[Records excerpted from a collection]

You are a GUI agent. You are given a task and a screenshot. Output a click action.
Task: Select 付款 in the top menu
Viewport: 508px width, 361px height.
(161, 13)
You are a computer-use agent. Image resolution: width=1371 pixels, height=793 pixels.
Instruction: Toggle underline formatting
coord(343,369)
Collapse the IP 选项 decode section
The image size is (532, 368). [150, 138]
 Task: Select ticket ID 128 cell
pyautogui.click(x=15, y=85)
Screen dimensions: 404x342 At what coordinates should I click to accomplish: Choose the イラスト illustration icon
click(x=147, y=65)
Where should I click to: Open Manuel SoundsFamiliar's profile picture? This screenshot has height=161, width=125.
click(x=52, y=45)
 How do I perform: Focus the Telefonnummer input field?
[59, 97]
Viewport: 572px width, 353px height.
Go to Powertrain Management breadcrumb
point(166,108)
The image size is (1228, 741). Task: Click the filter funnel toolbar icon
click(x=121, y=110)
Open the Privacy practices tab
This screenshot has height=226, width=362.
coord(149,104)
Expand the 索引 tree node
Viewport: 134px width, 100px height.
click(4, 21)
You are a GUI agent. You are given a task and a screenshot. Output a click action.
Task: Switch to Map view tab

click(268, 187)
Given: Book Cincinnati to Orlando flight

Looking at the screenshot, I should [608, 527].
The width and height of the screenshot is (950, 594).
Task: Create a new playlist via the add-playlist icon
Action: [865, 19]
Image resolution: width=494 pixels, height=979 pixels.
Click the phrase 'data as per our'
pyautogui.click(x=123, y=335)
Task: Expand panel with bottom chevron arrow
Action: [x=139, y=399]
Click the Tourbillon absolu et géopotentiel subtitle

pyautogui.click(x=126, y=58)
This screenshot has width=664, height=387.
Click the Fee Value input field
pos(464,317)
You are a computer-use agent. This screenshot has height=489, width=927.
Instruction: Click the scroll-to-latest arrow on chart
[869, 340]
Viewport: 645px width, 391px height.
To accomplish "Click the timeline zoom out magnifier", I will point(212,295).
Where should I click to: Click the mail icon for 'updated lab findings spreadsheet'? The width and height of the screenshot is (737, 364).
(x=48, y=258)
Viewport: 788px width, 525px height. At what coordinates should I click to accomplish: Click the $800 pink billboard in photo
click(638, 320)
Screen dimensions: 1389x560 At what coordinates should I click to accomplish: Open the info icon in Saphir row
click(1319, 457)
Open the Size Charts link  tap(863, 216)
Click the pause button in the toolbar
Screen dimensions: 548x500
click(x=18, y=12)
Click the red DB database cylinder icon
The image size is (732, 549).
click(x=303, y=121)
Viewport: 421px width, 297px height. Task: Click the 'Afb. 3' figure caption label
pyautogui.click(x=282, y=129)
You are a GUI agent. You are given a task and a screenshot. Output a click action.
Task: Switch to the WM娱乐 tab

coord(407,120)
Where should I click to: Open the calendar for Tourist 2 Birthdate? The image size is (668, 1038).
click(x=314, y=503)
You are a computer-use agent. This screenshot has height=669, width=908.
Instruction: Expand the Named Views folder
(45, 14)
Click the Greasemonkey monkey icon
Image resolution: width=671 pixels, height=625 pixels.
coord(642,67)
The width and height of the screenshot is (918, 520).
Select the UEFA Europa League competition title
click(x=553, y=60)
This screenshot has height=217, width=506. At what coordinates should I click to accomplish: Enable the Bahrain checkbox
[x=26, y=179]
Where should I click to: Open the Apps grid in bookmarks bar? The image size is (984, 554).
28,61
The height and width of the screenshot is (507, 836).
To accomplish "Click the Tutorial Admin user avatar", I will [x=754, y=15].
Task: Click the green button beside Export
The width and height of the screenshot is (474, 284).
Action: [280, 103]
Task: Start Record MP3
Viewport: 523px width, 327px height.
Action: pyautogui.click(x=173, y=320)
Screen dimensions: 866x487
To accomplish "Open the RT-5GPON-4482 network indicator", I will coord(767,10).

=== WHAT IS NEEDED ===
Looking at the data above, show all lines where the word "computer" occurs.

=== RESPONSE ===
You are a computer-use agent. Image resolution: width=1371 pixels, height=793 pixels.
You are a computer-use agent. This screenshot has height=489, width=927.
You are a computer-use agent. This screenshot has height=669, width=908.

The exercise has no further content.